[Extract]
──────

Skip to content

Conversation

@bantonsson
Copy link
Contributor

@bantonsson bantonsson commented Sep 30, 2025

Motivation

Since OtelData is no longer public, there needs to be a way to access the OpenTelemetry context from other Layers and ensure that the context is created.

Solution

Introduce OpenTelemetryContext that given a SpanRef and the Dispatch for the layers will get or create the OpenTelemetry context.

Note

Both the test and the example has a workaround for tokio-rs/tracing#3379 which makes the code unnecessarily complicated.

@mladedav
Copy link
Collaborator

I'll have a closer look later, but on first look, I have some reservations. But maybe they'll be solvable in this design.

The first thing I noticed when skimming this is that SpanRefExt::context should definitely take &mut self because it internally takes an exclusive lock on its extensions which would definitely lead to people deadlocking themselves through that.

I don't think this makes sense to rush this now so I'll leave it out of today's release and go with the simpler version that does not start the context automatically.

@bantonsson
Copy link
Contributor Author

Thanks for noticing @mladedav. That is definitely a problem. No need to rush it.

I don't think that a &mut self will protect against the locking issue. I think that the ExtensionMut needs to be passed into the function to make it explicit.

@mladedav
Copy link
Collaborator

You're right, for some reason I though when you have ExtensionMut it mutably borrows the SpanRef but it's just normal borrow (and on top of that you can just get another SpanRef by callign ctx.span(&span.id)).

Passing the extensions explicitly is also probably better since the user will most likely already have the lock or will want to get it later.

@bantonsson bantonsson force-pushed the ban/spanrefext-for-otel-context branch from ee2e9ea to 5194d96 Compare October 7, 2025 16:20
@bantonsson
Copy link
Contributor Author

@mladedav I've reworked this a bit so the ExtensionsMut is now passed in explicitly.

@bantonsson bantonsson force-pushed the ban/spanrefext-for-otel-context branch 3 times, most recently from 0fb4415 to 6d0d359 Compare November 5, 2025 09:33
@bantonsson
Copy link
Contributor Author

@mladedav I think this is ready for review whenever you have the time.

@bantonsson bantonsson force-pushed the ban/spanrefext-for-otel-context branch from 6d0d359 to f62c2bf Compare November 25, 2025 14:14
@bantonsson
Copy link
Contributor Author

There seems to be a release coming soon for tracing-subscriber with the fix for on_register_dispatch that would clean up the tests and examples.

/// - When implementing advanced tracing middleware that manages multiple dispatches
pub fn context(
extensions: &mut ExtensionsMut<'_>,
dispatch: &Option<Dispatch>,
Copy link
Collaborator

Choose a reason for hiding this comment

The reason will be displayed to describe this comment to others. Learn more.

Can we just require &Dispatch? It seems that if it's None, we return None so I don't think there is a reason to take an Option.

Copy link
Contributor Author

Choose a reason for hiding this comment

The reason will be displayed to describe this comment to others. Learn more.

This is just convenience. The WeakDispatch::upgrade() method returns an &Option<Dispatch> since the underlying Dispatch could have been dropped. That shouldn't happen if this is used from layers that are stacked together, so requiring the end user to check it seems unnecessary.

──────

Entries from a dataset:
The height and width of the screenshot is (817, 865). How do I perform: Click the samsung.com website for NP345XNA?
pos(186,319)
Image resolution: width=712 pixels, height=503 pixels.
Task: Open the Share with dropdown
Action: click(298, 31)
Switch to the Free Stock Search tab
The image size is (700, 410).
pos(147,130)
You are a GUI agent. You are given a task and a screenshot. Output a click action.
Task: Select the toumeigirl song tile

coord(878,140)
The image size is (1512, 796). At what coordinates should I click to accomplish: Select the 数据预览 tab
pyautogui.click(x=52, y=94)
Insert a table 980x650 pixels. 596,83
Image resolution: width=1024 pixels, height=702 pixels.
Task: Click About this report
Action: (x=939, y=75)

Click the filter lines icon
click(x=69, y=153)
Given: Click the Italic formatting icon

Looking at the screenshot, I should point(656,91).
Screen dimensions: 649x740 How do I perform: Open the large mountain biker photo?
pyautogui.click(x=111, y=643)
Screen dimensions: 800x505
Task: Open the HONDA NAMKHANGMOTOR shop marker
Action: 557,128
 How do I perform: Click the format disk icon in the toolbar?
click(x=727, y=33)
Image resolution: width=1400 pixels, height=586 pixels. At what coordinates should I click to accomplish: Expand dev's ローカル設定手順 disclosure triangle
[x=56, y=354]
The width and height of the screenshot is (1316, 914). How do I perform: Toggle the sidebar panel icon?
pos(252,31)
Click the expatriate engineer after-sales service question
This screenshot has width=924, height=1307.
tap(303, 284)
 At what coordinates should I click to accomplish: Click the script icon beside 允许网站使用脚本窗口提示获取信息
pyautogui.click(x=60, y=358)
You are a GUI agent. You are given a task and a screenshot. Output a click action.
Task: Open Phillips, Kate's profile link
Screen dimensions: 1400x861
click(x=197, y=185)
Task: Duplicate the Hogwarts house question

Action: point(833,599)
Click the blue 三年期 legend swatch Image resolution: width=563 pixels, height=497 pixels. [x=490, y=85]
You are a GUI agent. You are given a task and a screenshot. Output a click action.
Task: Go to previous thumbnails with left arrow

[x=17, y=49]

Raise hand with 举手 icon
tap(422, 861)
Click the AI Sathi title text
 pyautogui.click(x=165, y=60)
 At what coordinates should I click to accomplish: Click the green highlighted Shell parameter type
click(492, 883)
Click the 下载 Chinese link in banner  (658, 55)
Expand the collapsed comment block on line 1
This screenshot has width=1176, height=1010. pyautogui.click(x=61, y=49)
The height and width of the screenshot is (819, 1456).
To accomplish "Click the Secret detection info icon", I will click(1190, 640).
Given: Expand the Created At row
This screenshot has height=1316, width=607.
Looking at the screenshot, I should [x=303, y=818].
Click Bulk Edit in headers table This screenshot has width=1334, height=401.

──────

[What is needed]
Answer the following questions using the thread.
(a) What does the Solution section say will be introduced to get or create the OpenTelemetry context?
(b) After the rework, which type is passed in explicitly?
(c) According to the contributor's reply on convenience, what does the WeakDispatch::upgrade() method return?

[Right answer]
(a) OpenTelemetryContext, which, given a SpanRef and the Dispatch for the layers, gets or creates the OpenTelemetry context.
(b) ExtensionsMut.
(c) An &Option<Dispatch>.